**Tarea 1:**
Indica si cada afirmación concuerda con el texto sobre Toño Bilbao y responde sí o no, citando textualmente las palabras que lo deciden: (a) faltan los comprobantes de los gastos; (b) el evento navideño tuvo el lugar lleno; (c) el alcalde asistió a las tres escuelas.
**Tarea 2:**
Según el texto sobre Toño Bilbao, ¿por qué el alcalde solo asistió a una de las escuelas? Responde en una a tres oraciones.
**Tarea 3:**
Prosigue el texto sobre Toño Bilbao a partir de su última oración.

**Texto:**
◇ ◇ ◇ ◇ ◇ ◇ ◇

AUDITORIA.- Las dudas no se disiparan ya quedaron y etiquetan nombre y apellido del responsable. La sed de justicia exclama la urgente necesidad de que las decisiones administrativas requieren una revisión más profunda. No se trata únicamente de cuestionamientos contables, los comprobantes si están, la duda está en el destino del recurso y la ruta de reparto en la que se fueron.
AÑORANZA.- Mientras tanto, el nombre de Toño Bilbao reaparece con una fuerza que pocos anticipaban. Aquel evento navideño donde el lugar lució abarrotado quedó como un termómetro político, la evidencia de la cercanía con la gente que da el triunfo o lo niega. Ese encuentro, más que un acto social, terminó pareciendo una encuesta presencial donde el mensaje fue claro: muchos santabarbarinos quieren verlo nuevamente al frente del municipio. La nostalgia suele aparecer cuando el presente se ha erosionado con el olvido y por tanto ha dejado de convencer.
CONTRASTE.- Las comparaciones tampoco favorecen a la administración actual. Hay quienes recuerdan que durante el gobierno de Bilbao las solicitudes de apoyo para escuelas, graduaciones o familias en situación vulnerable encontraban respuesta con rapidez. Hoy, aseguran, predominan negativas o apoyos mínimos que contrastan con la percepción de un gasto generoso en otros rubros, particularmente en combustible para vehículos cuyo uso genera dudas entre la población.
SONADO.- En no menos de tres escuelas el nombre de Toño Bilbao sonó fuerte, fue el padrino de generación y el invitado de honor, el alcalde, solo asistió a una, no resistió las otras dos, el contraste en la aceptación era apabullante al grado de lesionar y abollar el amor propio de cualquiera, cuanto mas el de un político en ciernes.

◇ ◇ ◇ ◇ ◇ ◇ ◇

**Material de datos:**
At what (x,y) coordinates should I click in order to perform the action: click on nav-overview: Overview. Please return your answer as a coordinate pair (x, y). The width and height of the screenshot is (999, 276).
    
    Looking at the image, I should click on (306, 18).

◇ ◇ ◇ ◇ ◇ ◇ ◇

**Respuesta 1:**
(a) No: "los comprobantes si están".
(b) Sí: "Aquel evento navideño donde el lugar lució abarrotado".
(c) No: "solo asistió a una".

**Respuesta 2:**
El alcalde no resistió las otras dos porque el contraste en la aceptación frente a Toño Bilbao era apabullante. Ese contraste llegaba al grado de lesionar y abollar el amor propio de cualquiera, y más aún el de un político en ciernes.

**Respuesta 3:**
NÓMINA.- A ello se suma otro ingrediente que nunca pasa inadvertido en municipios pequeños: las acusaciones de amiguismo y presencia de familiares dentro de la administración. Quizá no exista señal más delicada para un gobierno local que la sensación de que los empleos públicos benefician más al círculo cercano que a la comunidad que los financia.
TERMÓMETRO.- El pasado fin de semana también dejó una fotografía difícil de ignorar para el PRI santabarbarino. En una actividad partidista apenas se contabilizaban alrededor de quince integrantes con los nacientes chalecos rojos y de estos la mitad provenían de San Francisco del Oro. La estructura local simplemente no respondió.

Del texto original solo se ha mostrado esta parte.